In Joe Friday fashion, if you just want the facts, then check in with LD here at Sense on Cents. Also, please join us tonight to discuss these topics and so much more on “LD’s Dollars and Sense” at 8PM on NoQuarter Radio.

  • Mountainaires

    Thanks LD, a good recap of where we are, and yes, I do prefer the hard reality; all the better to know what to do with my own money. So, in light of these realities, I’d like your thoughts on the proposal floated in the NYTimes regarding this administration’s latest scam: Bailout Bonds.

    Also, I read in Bloomberg that the Fed is telling banks “mum’s the word” on those stress tests, until earnings are announced, so we can keep the markets all smiley face.
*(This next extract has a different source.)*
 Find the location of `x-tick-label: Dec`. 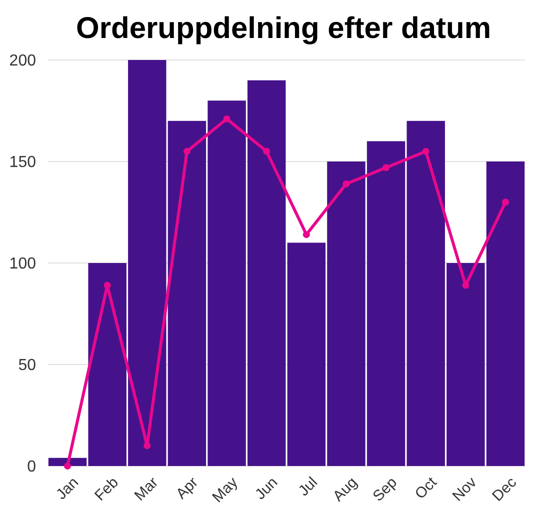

Is this another of those new powers of The Fed that keep growing along with their balance sheet?

  • Mountainaires

    Oops, sorry forgot to include the url for the bailout bonds story:

    U.S. May Enlist Small Investors in Bank Bailout

    • Larry Doyle

      On both these topics, the key is transparency. Without transparency there is NO confidence and people should be VERY careful.

      My instincts tell me that all the approaches being utilized by the government may not totally be “smoke and mirrors” but the room is pretty dark and the drinks are flowing. I have my hand on my wallet and I think it’s prudent to go home.

      On the bailout bond front, I did not detect in the piece whether these bonds would be govt guaranteed full faith and credit instruments. If not, but were liabilities of the banks, I would want one of the following:

      1. total transparency including the marks on ALL the assets so the bonds can be priced appropriately. I personally would want some degree of secured credit, meaning some assets tied to the debt. Being an unsecured creditor is asking for trouble. Barring that, let’s get the same terms as the hedge funds in the TALF. 7 to 1 leverage and 85% downside protection. Even with that, the initial pricing (rate received) still needs to be negotiated.

      2. The idea that the govt would look to sell Bailout Bonds as unsecured credit instruments in these banks at Treasuries plus some moderate spread would be a joke.

      3. if the bonds are full faith and credit instruments of Uncle Sam, why do they need to sell them at all, they can just issue more Treasuries.

      “…3 card monte, anybody? Come on in, come on in…a winner everytime…you’re looking good today…beautiful day isn’t it…come on in…come on in…”

      LD says….let’s keep walking!!

      • Mountainaires

        Ha! Well “put”–er, you know what I mean. 🙂 Thanks!

        Danger, danger Will Robinson.

        Martin Weiss’ White Paper, “Unintended Consequences,” is well worth reading at their site:

        It’s short, and in layman’s language [for people like me], and contains this particularly scary nugget about the credit default swaps:

        Citibank’s portfolio has $2.9 trillion, almost a trillion more than AIG’s at its peak. JPMorgan Chase has $9.2 trillion, or almost five times more than AIG. And globally, the Bank of International Settlements (BIS) reports a total of $57.3 trillion in credit default swaps, more than 28 times larger than AIG’s CDS portfolio.

        But then there’s this:

        “The money spent or committed by the government so far is also too much for another, less-known reason: Hidden in an obscure corner of the derivatives market is a unique credit default swap that virtually no one is talking about — contracts on the default of the United States Treasury bonds. Quietly and without fanfare, a small but growing number of investors are not only thinking the unthinkable, they’re actually spending money on it, bidding up the premiums on Treasury bond credit default swaps to 14 times their 2007 level. This is an early warning of the next big shoe to drop in the debt crisis — serious potential damage to the credit, credibility and borrowing power of the United States Treasury.”

        Oh, but la-la-la, Wells Fargo posted $3 billion in [dubious] profits! Let’s party! Remember how brilliant Bear Sterns was doing the day before they failed? I do.